Preparing for an Interview – the Dick and Jane Series:

I would like to say that this video is an extreme example of what not to do; however, I have been told many tales from employers that make Dick look like a pretty good candidate.

  1. The reality is, like everything in life, you get from it what you put into it.  If you want to impress, take the time to get to know the company that you are interviewing with. Read the mission and vision statement, look for strategic plans and other planning documents that will help you understand what the company’s goals and challenges are.  Stay up to date with market trends and information that may be impacting them at the moment.  If you can reference current conditions in that industry and show your awareness, they will see that you are a focused, diligent and generally aware.
  2. Think of an interview as a conversation about possibilities, a chance to learn and an opportunity to share information. Make the most of your interview: relax, take the time to respond clearly, and be yourself. The more worked up you allow yourself to get about an interview, the worse you will perform.
  3. Practice potential responses out loud, in front of a mirror or patient friends and family members. Discover various strategies, transitions, and lead-ins for answering different kinds of questions, talking to one person or a group, and changing topics or focus.
  4. Practice asking questions. Employers will expect you to ask one or two questions at the end, so prepare something ahead of time.
    Ask things like: What are your priorities for this position within the first 6 months?
    What are you looking for in an ideal candidate for this role?
    Do not ask things like:    What is your vacation allotment?
    Do you have a maximum number of sick days that employees can take?
    If you ask the right sorts of questions, it will give you an opportunity, once they answer it, to follow-up with further examples of how you would be a good fit.  If they mention that their ideal candidate would be exceptional at multi-tasking and time management and you did not highlight that in your initial responses, now is the time.
  5. Anticipate commonly asked questions by interviewers and develop a set of related responses that you can mold to a variety of individual situations. Prepare responses that cover the main areas that just about all employers are going to want to know about.  Such as: ability to work in a team, ability to work independently, communication skills, work ethic and reliability, interpersonal skills and conflict management, multi-tasking and time management skills, project management and organizational abilities, career goals, greatest strengths and greatest weaknesses.
  6. Choose an interview outfit that is clean, respectable, and modest.  What you wear tells them how seriously you are taking this interview.  If you show up in a suit, they know that you respect them and the job.  If you show up in regular pants and a sweater, you are not too keen or interested in making a good impression.  If you show up in jeans and have a baseball cap on, then you are wasting their time.

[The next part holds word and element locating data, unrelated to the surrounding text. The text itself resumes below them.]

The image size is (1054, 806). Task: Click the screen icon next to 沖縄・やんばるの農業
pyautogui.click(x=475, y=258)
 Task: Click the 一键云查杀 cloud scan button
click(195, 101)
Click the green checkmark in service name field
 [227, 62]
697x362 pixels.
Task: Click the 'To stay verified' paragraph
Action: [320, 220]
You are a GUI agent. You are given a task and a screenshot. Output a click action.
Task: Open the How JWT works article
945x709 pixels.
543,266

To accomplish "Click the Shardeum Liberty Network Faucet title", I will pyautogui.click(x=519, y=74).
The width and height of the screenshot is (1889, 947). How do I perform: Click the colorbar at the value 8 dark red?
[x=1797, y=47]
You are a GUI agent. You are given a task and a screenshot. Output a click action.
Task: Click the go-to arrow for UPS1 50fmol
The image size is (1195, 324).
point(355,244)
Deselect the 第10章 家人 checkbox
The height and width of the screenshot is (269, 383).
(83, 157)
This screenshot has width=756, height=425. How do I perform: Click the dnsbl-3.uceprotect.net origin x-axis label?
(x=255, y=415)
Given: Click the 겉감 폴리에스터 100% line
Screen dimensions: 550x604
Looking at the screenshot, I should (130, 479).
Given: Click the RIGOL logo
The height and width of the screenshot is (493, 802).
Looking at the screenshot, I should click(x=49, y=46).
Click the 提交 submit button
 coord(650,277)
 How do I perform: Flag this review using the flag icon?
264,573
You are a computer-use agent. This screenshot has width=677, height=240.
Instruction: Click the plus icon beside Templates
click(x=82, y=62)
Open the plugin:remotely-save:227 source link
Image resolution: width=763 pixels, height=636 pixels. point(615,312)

Tell me about your best and worst interview experiences.

Published by lessstressedstudents

Clare Tattersall is the Manager of Undergraduate Services for the Faculty of Engineering at The University of Western Ontario.

2 thoughts on “Preparing for an Interview – the Dick and Jane Series:

  1. Of course with such dramatic difference it’s clear who will be the best. However, I know some people that have been training hard for an interview and still didn’t do well, while some have been staying up late and wearing random closes and kicked ass. Though, it matters much less for software engineers, where no one cares about what you’re wearing, while wearing costume for bankers is a must. You can frequently see a guy in sport-style pants, T-shirt and sandals going for a Google/Facebook/startup interview. And he does well!

    University of Waterloo student

    1. You are right Vlad. What you wear and what goes over well is completely dependent upon the industry and company that you are interviewing with. All the more reason to network and have a contact at the company so you can see what the culture is, how people dress, what is most important to them in terms of skills and personal traits.

      You can even see these cultural differences in academia, where is business they all use power point when teaching, in English Literature you are seen as an idiot if you use power point, and in Geography where it is cool to wear sandals and socks. It is all about knowing and adapting to the culture. An interview is about seeing if you are a good “fit” for their company.